Em nossa série, as variáveis da cefalometria analisadas foram SNA, SNB, PAS, PNS-P e MP-H. Os valores do SNA, do SNB, do PAS e do PNS-P não apresentaram correlação estatisticamente significante com o IAH. Em concordância com os estudos supracitados, a variável MP-H, em nosso estudo, foi a única que apresentou correlação com a gravidade da SAOS. Portanto, uma atenção deve ser dada ao aumento da distância do osso hioide (MP-H), pois a musculatura da língua é parcialmente ancorada a ele e sua altura pode determinar a disposição dos tecidos mole da orofaringe.25 Pode-se pensar que esse achado seria mais consistente se fosse associado com a diminuição do espaço faríngeo posterior (PAS), o que não ocorreu em nossa amostra. Porém, nossos dados foram colhidos de telerradiografias realizadas durante a vigília e, uma vez que a localização do osso hioide mais rebaixada que o normal leva à base da língua para uma posição mais verticalizada, este fato poderia facilitar o colapso faringeano, que ocorre somente durante o sono.

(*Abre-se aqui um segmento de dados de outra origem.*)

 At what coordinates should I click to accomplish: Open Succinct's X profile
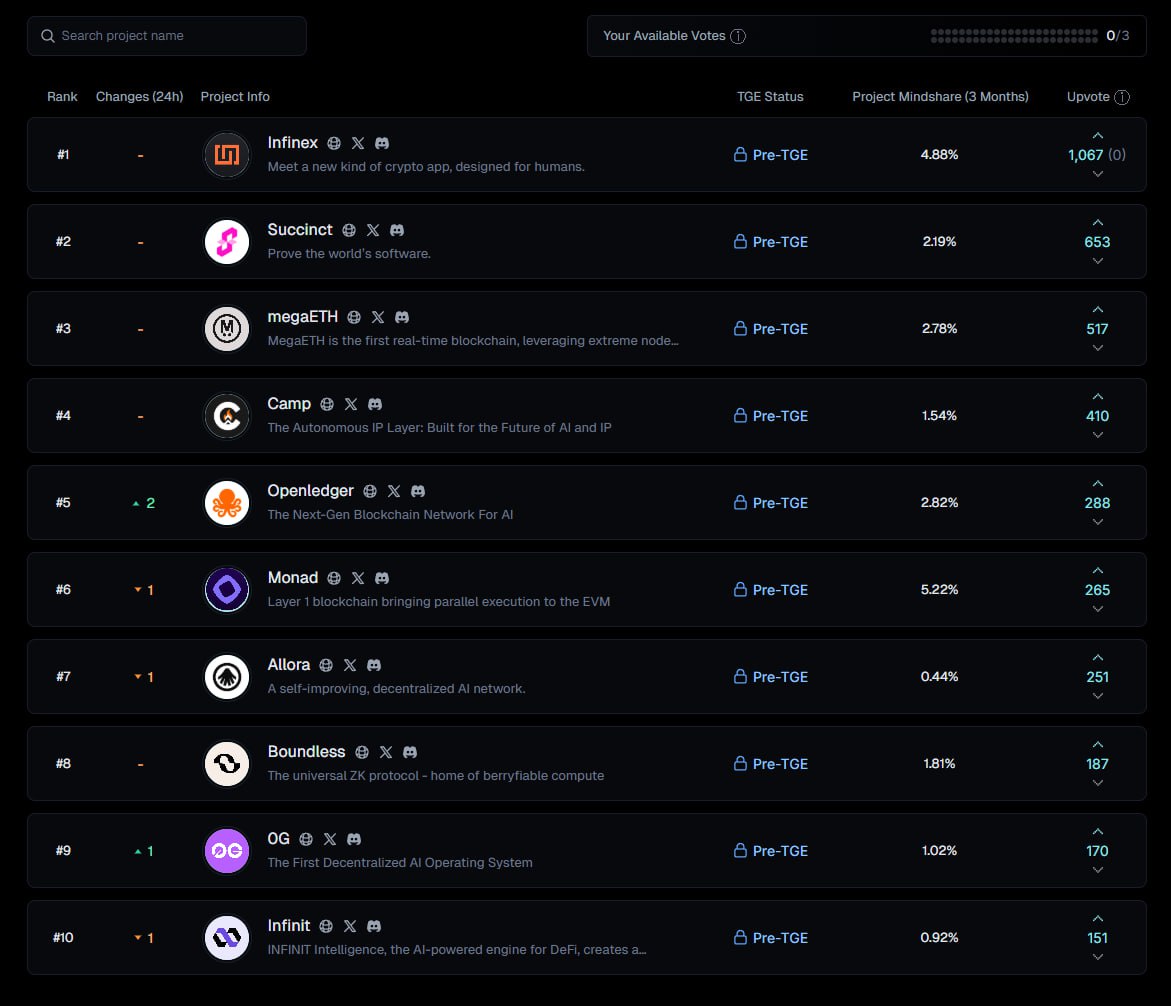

Por outro lado, sabe-se que essa variável (MP-H) ainda é questionada na literatura, devido à sua variabilidade de medição, pois o desequilíbrio entre a ação do músculo supra-hioide e infra-hioide e a deposição de gordura cervical podem influenciar na medição da altura do osso hioide.22
Nesse paradigma, há muitas possíveis explicações para a dificuldade de se associar diretamente as variáveis cefalométricas com a gravidade da SAOS. Primeiramente, a cefalometria é obtida com o indivíduo acordado e em pé, o que não reflete as mudanças que ocorrem durante o sono com o indivíduo deitado e com a musculatura faríngea relaxada. Segundo, a cefalometria oferece informações da disposição anteroposterior da faringe, mas não da disposição laterolateral, e estudos recentes com ressonância magnética demonstraram a redução do espaço faríngeo lateral em pacientes com SAOS, em comparação com pacientes apenas roncadores. Por fim, é possível que a configuração da via aérea superior e sua disposição elíptica possa predispor ao colapso faríngeo durante o sono, mais que o tamanho da via aérea.22 - 24
Desta forma, nosso estudo sugere que, embora possa haver uma predisposição cefalométrica reconhecível para a doença respiratória do sono, esta é apenas uma faceta das muitas outras envolvidas na fisiopatologia da SAOS. Estudos futuros devem ser realizados para obtenção de mais informações sobre a influência das variáveis anatômicas na colapsibilidade da via aérea superior.
As variáveis cefalométricas são ferramentas úteis para o entendimento da SAOS. A MP-H, distância do hioide perpendicularmente ao plano mandibular, apresentou correlação estatisticamente significativa com o IAH.